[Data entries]
-=-=-
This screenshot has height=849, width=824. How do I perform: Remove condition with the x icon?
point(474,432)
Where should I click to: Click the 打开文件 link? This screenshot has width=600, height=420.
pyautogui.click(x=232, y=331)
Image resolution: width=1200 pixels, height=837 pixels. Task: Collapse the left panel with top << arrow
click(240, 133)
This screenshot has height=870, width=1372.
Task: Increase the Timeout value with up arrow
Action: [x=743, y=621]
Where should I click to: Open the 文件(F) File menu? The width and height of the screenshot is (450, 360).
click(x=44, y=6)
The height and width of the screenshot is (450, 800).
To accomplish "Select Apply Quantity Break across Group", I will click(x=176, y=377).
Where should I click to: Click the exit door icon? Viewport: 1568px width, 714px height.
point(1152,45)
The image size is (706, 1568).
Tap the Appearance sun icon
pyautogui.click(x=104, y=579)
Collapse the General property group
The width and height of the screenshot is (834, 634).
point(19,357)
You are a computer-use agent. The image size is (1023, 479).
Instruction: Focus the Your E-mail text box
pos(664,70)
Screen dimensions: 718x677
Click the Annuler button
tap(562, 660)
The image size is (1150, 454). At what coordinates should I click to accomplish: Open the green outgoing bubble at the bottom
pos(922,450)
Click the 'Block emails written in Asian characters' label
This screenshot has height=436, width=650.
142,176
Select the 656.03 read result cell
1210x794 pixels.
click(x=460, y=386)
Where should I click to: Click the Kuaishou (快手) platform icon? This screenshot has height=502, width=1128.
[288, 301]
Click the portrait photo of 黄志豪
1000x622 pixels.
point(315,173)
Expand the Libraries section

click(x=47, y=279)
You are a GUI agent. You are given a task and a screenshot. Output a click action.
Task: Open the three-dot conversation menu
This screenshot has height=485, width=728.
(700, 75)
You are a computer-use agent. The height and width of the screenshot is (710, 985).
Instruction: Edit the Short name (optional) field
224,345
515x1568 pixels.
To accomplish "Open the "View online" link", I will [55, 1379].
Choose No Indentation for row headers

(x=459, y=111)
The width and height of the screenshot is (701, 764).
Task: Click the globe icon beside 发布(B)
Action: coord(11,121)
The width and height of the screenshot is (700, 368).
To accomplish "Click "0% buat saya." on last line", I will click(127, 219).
-=-=-
§ **What is expected**
A word-for-word restatement of the lines running from the one with "You are a computer-use agent. The image" to the last line of the records is the whole answer.

§ **Exercise solution**
You are a computer-use agent. The image size is (1023, 479).
Instruction: Focus the Your E-mail text box
pos(664,70)
Screen dimensions: 718x677
Click the Annuler button
tap(562, 660)
The image size is (1150, 454). At what coordinates should I click to accomplish: Open the green outgoing bubble at the bottom
pos(922,450)
Click the 'Block emails written in Asian characters' label
This screenshot has height=436, width=650.
142,176
Select the 656.03 read result cell
1210x794 pixels.
click(x=460, y=386)
Where should I click to: Click the Kuaishou (快手) platform icon? This screenshot has height=502, width=1128.
[288, 301]
Click the portrait photo of 黄志豪
1000x622 pixels.
point(315,173)
Expand the Libraries section

click(x=47, y=279)
You are a GUI agent. You are given a task and a screenshot. Output a click action.
Task: Open the three-dot conversation menu
This screenshot has height=485, width=728.
(700, 75)
You are a computer-use agent. The height and width of the screenshot is (710, 985).
Instruction: Edit the Short name (optional) field
224,345
515x1568 pixels.
To accomplish "Open the "View online" link", I will [55, 1379].
Choose No Indentation for row headers

(x=459, y=111)
The width and height of the screenshot is (701, 764).
Task: Click the globe icon beside 发布(B)
Action: coord(11,121)
The width and height of the screenshot is (700, 368).
To accomplish "Click "0% buat saya." on last line", I will click(127, 219).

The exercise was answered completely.